L’échelle ou périmètre (urvo) de la ville définit aujourd’hui encore une surface relativement courante de parquement. De sorte à contenir l’expansion du coronavirus, d’importantes agglomérations chinoises sont actuellement parquées : Wuhan, métropole de 11 millions d’habitants en plein centre du pays, Huanggang à seulement 70 kilomètres à l’est de Wuhan, également Ezhou, Chiba ou encore Xianning. Toutes les voies de circulation (entrées/sorties) y sont condamnées. Des parquements qui resserrent les « aires » de vie et de mobilité aux contours métropolitains, des villes (et conurbations) qui acquièrent, en quelque sorte, une forme d’insularité artificielle.

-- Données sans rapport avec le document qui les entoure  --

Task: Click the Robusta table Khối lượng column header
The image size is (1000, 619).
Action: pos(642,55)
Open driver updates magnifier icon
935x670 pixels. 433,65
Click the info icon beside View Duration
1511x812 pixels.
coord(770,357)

Notons que, par le passé, les îles eurent composé des lieux de parquement cette fois naturels. Au XIXe siècle, alors que l’épidémie de choléra faisait rage en Occident, le gouvernement du Bas-Canada fit de Grosse Île, une île du Québec située au milieu du fleuve Saint-Laurent, le poste de quarantaine des immigrants. Ces derniers devaient y demeurer 40 jours, le temps de départager les bien-portants des malades, avant d’espérer gagner le continent. Des milliers d’irlandais y périrent, certains également des suites du typhus. Entre 1832 et 1937, 8339 exilés (toutes nationalités confondues) furent inhumés dans les cimetières de l’île.
Distancément
Face à ce qui nous infecte et nous affecte dès lors (et peut-être encore davantage à l’avenir) et dans la perspective d’un être-et-vivre distancément (qui ne pourra tirer satisfaction des « dispositions » classiques que nous avons rappelées), que peuvent, entre autres, l’architecture, le design ? [4] Si, alors tous confinés en nos logis, a contrario de ce que déclarait Pierre-Albert Birot, « le monde [ne] bat [désormais plus] de l’autre côté de [nos] porte[s] », il nous faudra former de nouveaux mi-lieux de vie, d’habitation (et de pensée).

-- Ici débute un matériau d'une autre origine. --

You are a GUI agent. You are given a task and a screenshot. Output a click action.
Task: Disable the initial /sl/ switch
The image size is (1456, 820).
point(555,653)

Ceux-ci trouveront à se détacher d’une multitude d’interrelations, d’échanges et de participations à distance dont le Numérique aura fonction d’en dresser les ponts ; des habitats raccordés, comme proposés à une constellation de liaisons, de jonctions (non exclusivement « écraniques [5]») entre intérieur et extérieur, « déloignant » les êtres (de l’être-avec, Mitsein en allemand) et les choses et traçant d’autres lignes d’horizon. Au sein de ces espaces ainsi nouvellement habités, devra y fleurir une nature riche et variée.
L’air filtré ainsi que la lumière du soleil y devront pénétrer abondamment ; l’intérieur abritant dorénavant l’extérieur, patio et atrium pourront se voir revisités. Les activités physiques et sportives y tiendront bonne place, sans doute en toutes pièces ainsi qu’en diverses occasions. Il pourrait être regardé plus avant les façons dont s’acclimatent de la restriction les astronautes, les sous-mariniers, les chercheurs en terrains confinés (notamment dans les pôles Nord et Sud) afin d’y apprendre comment ils développent des contournements, des évitements… Il y aurait, évidemment, encore mille autres éléments, paramètres à évoquer.
Que le lecteur ne se méprenne pas, les résolutions et déterminations à entrevoir autant qu’à forger du possible, du faisable (également du bien aisé) ne renverseront jamais les périls. Rien de ce que le design et l’architecture seront en capacité de produire, en la prospective (certes non réjouissante) de confinements réguliers, ne brillera d’idéal, de mirifique. Nous pouvons choisir de s’en préoccuper ou préférer attendre et voir venir. N’en déplaise à certains esprits, penser, autant que concevoir, créer, c’est aussi contrarier une forme d’inertie, d’insouciance.